马文齐叹了口气,抱了抱他,转身离了书房。
第78章 算计
正是晌午,马文齐趴在窗边往外看,外头的知了叫的正欢,马文齐心里也是越发焦躁。赵昃延这些日子早出晚归,好像是有忙不完的事,他越是这样,马文齐心里越是担心,觉得郇韫的事情越发棘手。
马文齐烦躁的挠了挠脑袋,后面传来笑声:“这屋里搁了冰块,开了窗子这冷气可不是溜出去了?”
马文齐猛地转身,不可置信的看着来人:“小翠阿姊……”
小翠笑道:“小郎君,赶紧把窗子放下罢,这知了叫的听了也是烦躁得紧,您若是心烦,叫人拿了粘网把这些知了一并粘了去。”

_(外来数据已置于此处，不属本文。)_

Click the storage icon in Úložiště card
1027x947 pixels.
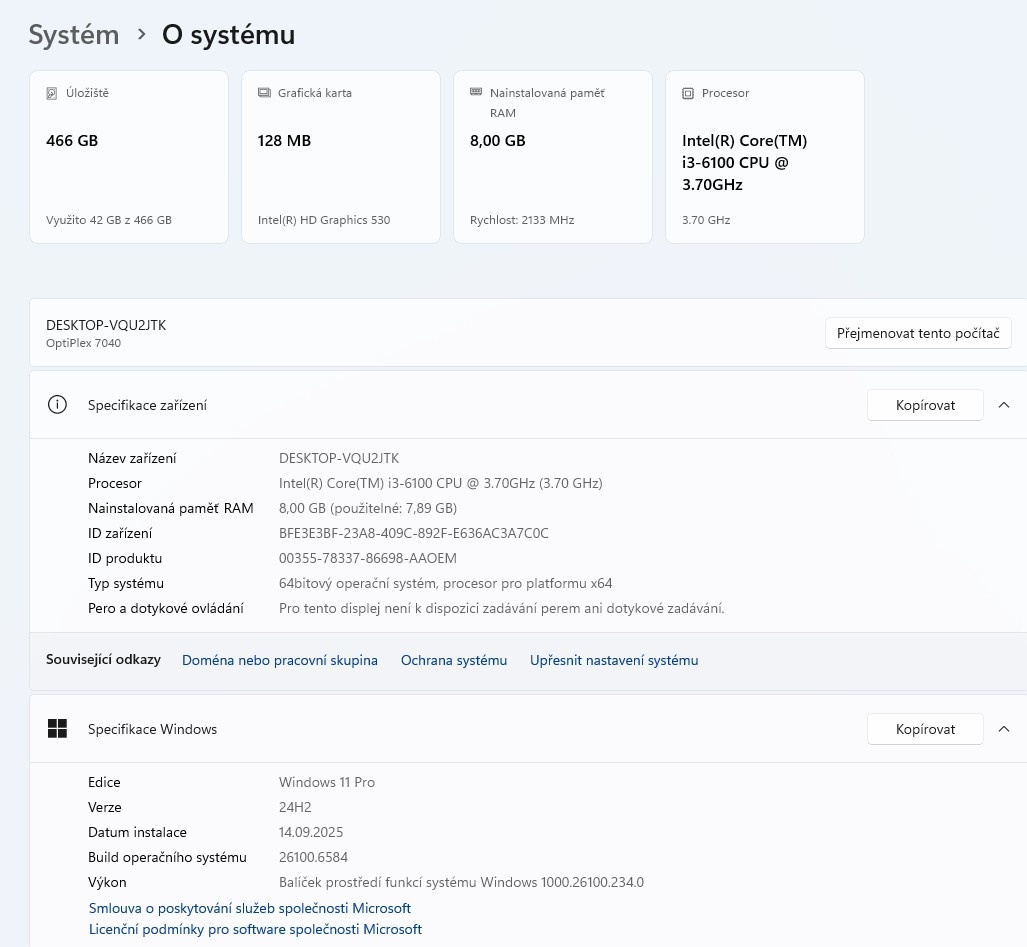click(52, 93)
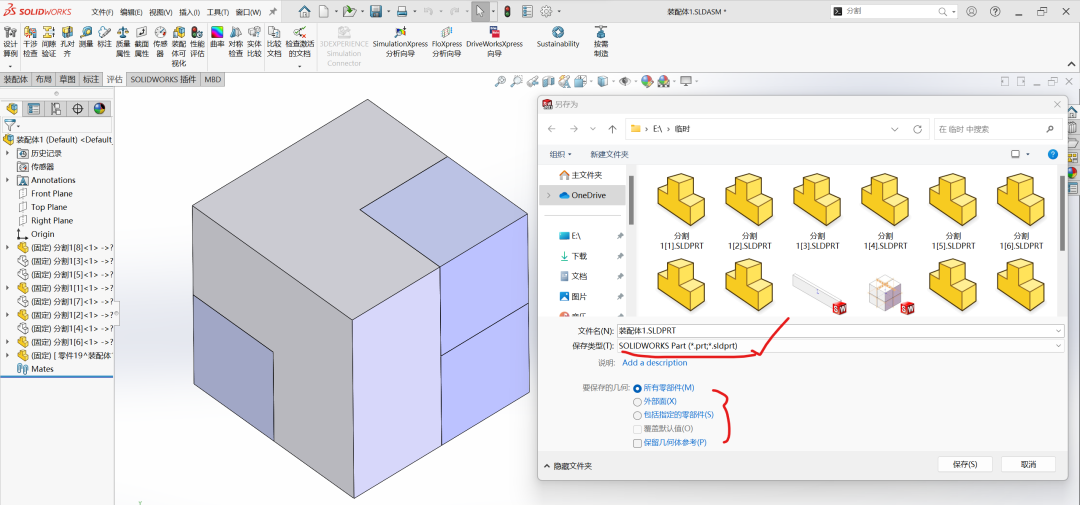Select the 所有零部件 radio option
Image resolution: width=1080 pixels, height=505 pixels.
638,388
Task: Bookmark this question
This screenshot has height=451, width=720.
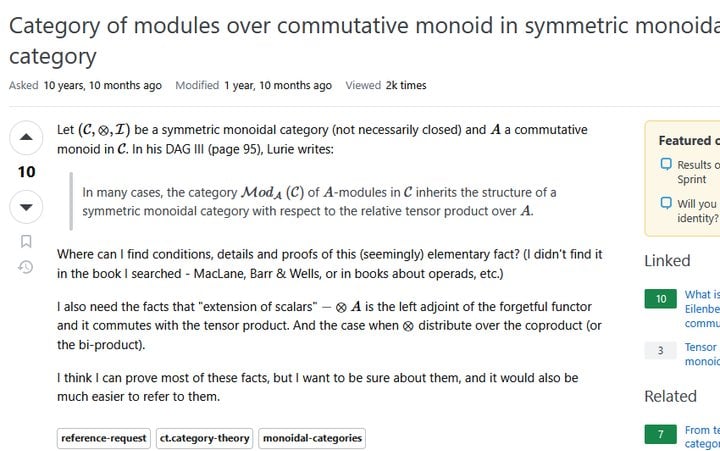Action: coord(26,241)
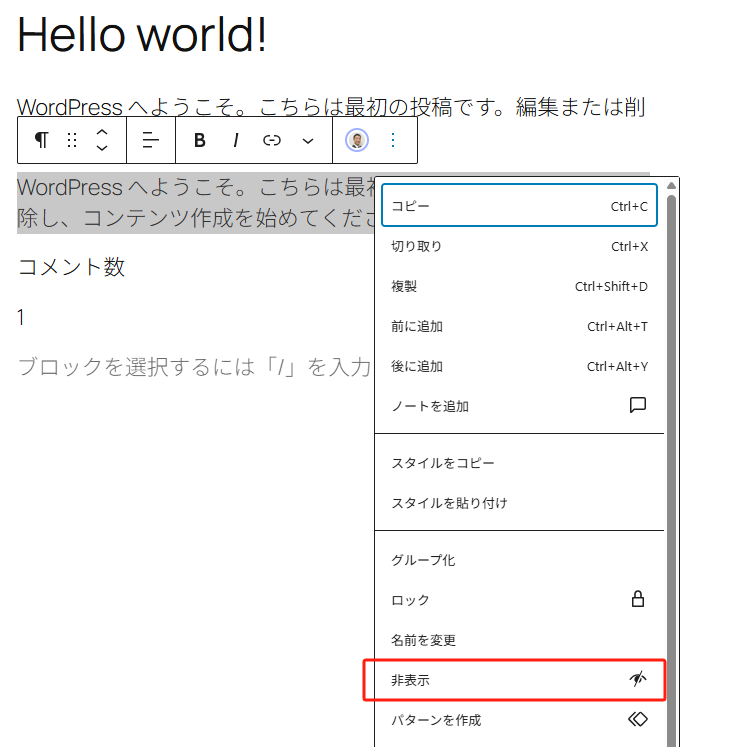Image resolution: width=738 pixels, height=747 pixels.
Task: Click ノートを追加 comment icon entry
Action: click(x=518, y=406)
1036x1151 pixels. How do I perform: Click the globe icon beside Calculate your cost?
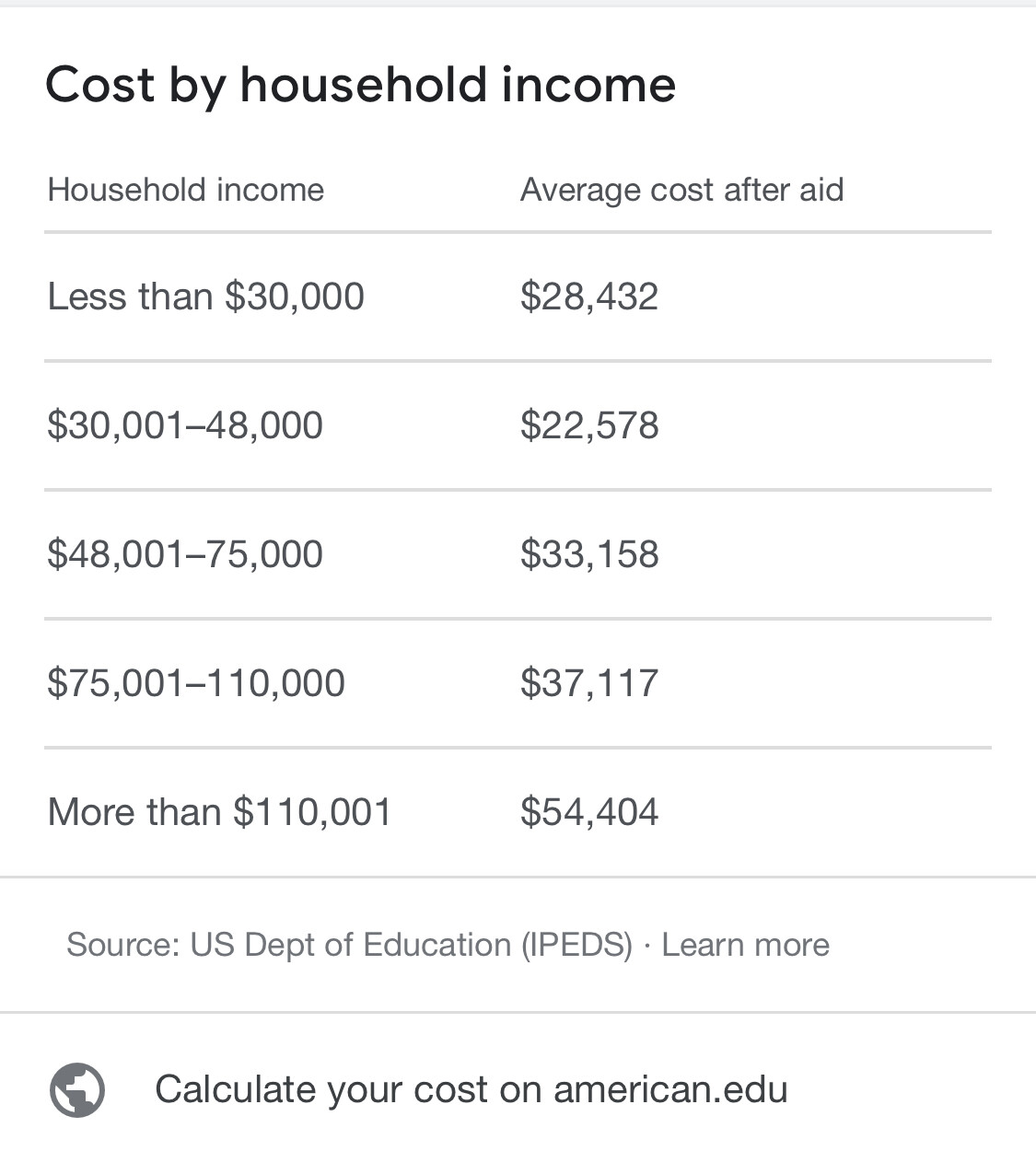tap(77, 1090)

马文齐关了窗子,骨碌碌的从软榻上下来,拉住小翠的袖子:“好阿姊,你怎地来了?咱们也有好些日子没见了,你过得可还好?”
“夫家虽没什么本事,却也老实本分,您给我的那个庄子,也叫人拾掇起来了,如今咱也是成了使唤人的人了。”
马文齐笑出声:“那就好,那就好。”
“我先前就看出来了赵家六郎的心思,原想着您若是同他在一处,怕是不妥,如今我也是阻拦不了了。今儿个一见,您可是越发高了,眼瞧着还胖了些,我也不至于那么忧心了。赵家六郎对你是好的吧?”
马文齐跟小翠坐下,言语之间颇有些郁闷:“他如今成了官家眼前的红人,忙的厉害,哪儿还顾得上陪着我?”
“最近听说朝中出了事,赵家六郎忙也是有缘由的,这不巴巴的请我过来陪您了。”
马文齐抿着嘴笑了笑:“小翠阿姊向来喜欢打趣我,赵家兄长这回算是找对人了。”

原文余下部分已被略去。